- **PROBLEM**: Put each line of the records below into a Markdown table with the columns Row and Line, where Row holds the row number and Line holds the line. Skip blank lines.

- **Records for pointing at text and elements**:
** START **

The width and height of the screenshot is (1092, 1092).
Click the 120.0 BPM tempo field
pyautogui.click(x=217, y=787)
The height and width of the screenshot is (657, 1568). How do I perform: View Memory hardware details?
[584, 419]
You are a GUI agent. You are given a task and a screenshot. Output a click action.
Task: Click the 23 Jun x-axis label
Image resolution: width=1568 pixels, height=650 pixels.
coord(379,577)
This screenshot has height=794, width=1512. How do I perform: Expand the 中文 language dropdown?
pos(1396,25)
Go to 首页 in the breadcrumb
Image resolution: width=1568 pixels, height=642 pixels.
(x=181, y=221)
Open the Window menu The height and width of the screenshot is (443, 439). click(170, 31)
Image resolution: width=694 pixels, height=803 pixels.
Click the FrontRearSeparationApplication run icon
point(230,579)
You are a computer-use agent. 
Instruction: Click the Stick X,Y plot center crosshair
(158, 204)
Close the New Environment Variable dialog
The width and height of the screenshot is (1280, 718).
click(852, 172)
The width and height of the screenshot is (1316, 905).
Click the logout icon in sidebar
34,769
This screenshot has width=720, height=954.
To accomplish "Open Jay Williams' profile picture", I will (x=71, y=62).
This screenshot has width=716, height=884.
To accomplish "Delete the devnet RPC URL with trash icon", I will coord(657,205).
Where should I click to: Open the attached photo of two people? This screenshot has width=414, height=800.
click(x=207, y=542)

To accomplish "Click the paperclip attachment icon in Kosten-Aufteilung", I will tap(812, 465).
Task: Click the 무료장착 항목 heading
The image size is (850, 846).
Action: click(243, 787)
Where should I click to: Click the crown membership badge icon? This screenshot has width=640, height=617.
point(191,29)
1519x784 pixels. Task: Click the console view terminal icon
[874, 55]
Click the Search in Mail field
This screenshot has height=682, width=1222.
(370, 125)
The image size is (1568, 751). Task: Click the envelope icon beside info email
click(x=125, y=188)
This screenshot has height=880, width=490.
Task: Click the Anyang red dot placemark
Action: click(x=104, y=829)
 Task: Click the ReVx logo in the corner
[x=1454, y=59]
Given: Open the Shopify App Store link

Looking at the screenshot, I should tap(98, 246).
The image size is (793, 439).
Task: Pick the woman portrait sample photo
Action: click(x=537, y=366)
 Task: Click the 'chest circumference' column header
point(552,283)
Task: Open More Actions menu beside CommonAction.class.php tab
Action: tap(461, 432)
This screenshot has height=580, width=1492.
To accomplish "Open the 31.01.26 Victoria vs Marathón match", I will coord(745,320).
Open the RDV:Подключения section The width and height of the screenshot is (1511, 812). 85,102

** END **

- **EXPECTED ANSWER**:
| Row | Line |
|---|---|
| 1 | The width and height of the screenshot is (1092, 1092). |
| 2 | Click the 120.0 BPM tempo field |
| 3 | pyautogui.click(x=217, y=787) |
| 4 | The height and width of the screenshot is (657, 1568). How do I perform: View Memory hardware details? |
| 5 | [584, 419] |
| 6 | You are a GUI agent. You are given a task and a screenshot. Output a click action. |
| 7 | Task: Click the 23 Jun x-axis label |
| 8 | Image resolution: width=1568 pixels, height=650 pixels. |
| 9 | coord(379,577) |
| 10 | This screenshot has height=794, width=1512. How do I perform: Expand the 中文 language dropdown? |
| 11 | pos(1396,25) |
| 12 | Go to 首页 in the breadcrumb |
| 13 | Image resolution: width=1568 pixels, height=642 pixels. |
| 14 | (x=181, y=221) |
| 15 | Open the Window menu The height and width of the screenshot is (443, 439). click(170, 31) |
| 16 | Image resolution: width=694 pixels, height=803 pixels. |
| 17 | Click the FrontRearSeparationApplication run icon |
| 18 | point(230,579) |
| 19 | You are a computer-use agent.  |
| 20 | Instruction: Click the Stick X,Y plot center crosshair |
| 21 | (158, 204) |
| 22 | Close the New Environment Variable dialog |
| 23 | The width and height of the screenshot is (1280, 718). |
| 24 | click(852, 172) |
| 25 | The width and height of the screenshot is (1316, 905). |
| 26 | Click the logout icon in sidebar |
| 27 | 34,769 |
| 28 | This screenshot has width=720, height=954. |
| 29 | To accomplish "Open Jay Williams' profile picture", I will (x=71, y=62). |
| 30 | This screenshot has width=716, height=884. |
| 31 | To accomplish "Delete the devnet RPC URL with trash icon", I will coord(657,205). |
| 32 | Where should I click to: Open the attached photo of two people? This screenshot has width=414, height=800. |
| 33 | click(x=207, y=542) |
| 34 | To accomplish "Click the paperclip attachment icon in Kosten-Aufteilung", I will tap(812, 465). |
| 35 | Task: Click the 무료장착 항목 heading |
| 36 | The image size is (850, 846). |
| 37 | Action: click(243, 787) |
| 38 | Where should I click to: Click the crown membership badge icon? This screenshot has width=640, height=617. |
| 39 | point(191,29) |
| 40 | 1519x784 pixels. Task: Click the console view terminal icon |
| 41 | [874, 55] |
| 42 | Click the Search in Mail field |
| 43 | This screenshot has height=682, width=1222. |
| 44 | (370, 125) |
| 45 | The image size is (1568, 751). Task: Click the envelope icon beside info email |
| 46 | click(x=125, y=188) |
| 47 | This screenshot has height=880, width=490. |
| 48 | Task: Click the Anyang red dot placemark |
| 49 | Action: click(x=104, y=829) |
| 50 |  Task: Click the ReVx logo in the corner |
| 51 | [x=1454, y=59] |
| 52 | Given: Open the Shopify App Store link |
| 53 | Looking at the screenshot, I should tap(98, 246). |
| 54 | The image size is (793, 439). |
| 55 | Task: Pick the woman portrait sample photo |
| 56 | Action: click(x=537, y=366) |
| 57 |  Task: Click the 'chest circumference' column header |
| 58 | point(552,283) |
| 59 | Task: Open More Actions menu beside CommonAction.class.php tab |
| 60 | Action: tap(461, 432) |
| 61 | This screenshot has height=580, width=1492. |
| 62 | To accomplish "Open the 31.01.26 Victoria vs Marathón match", I will coord(745,320). |
| 63 | Open the RDV:Подключения section The width and height of the screenshot is (1511, 812). 85,102 |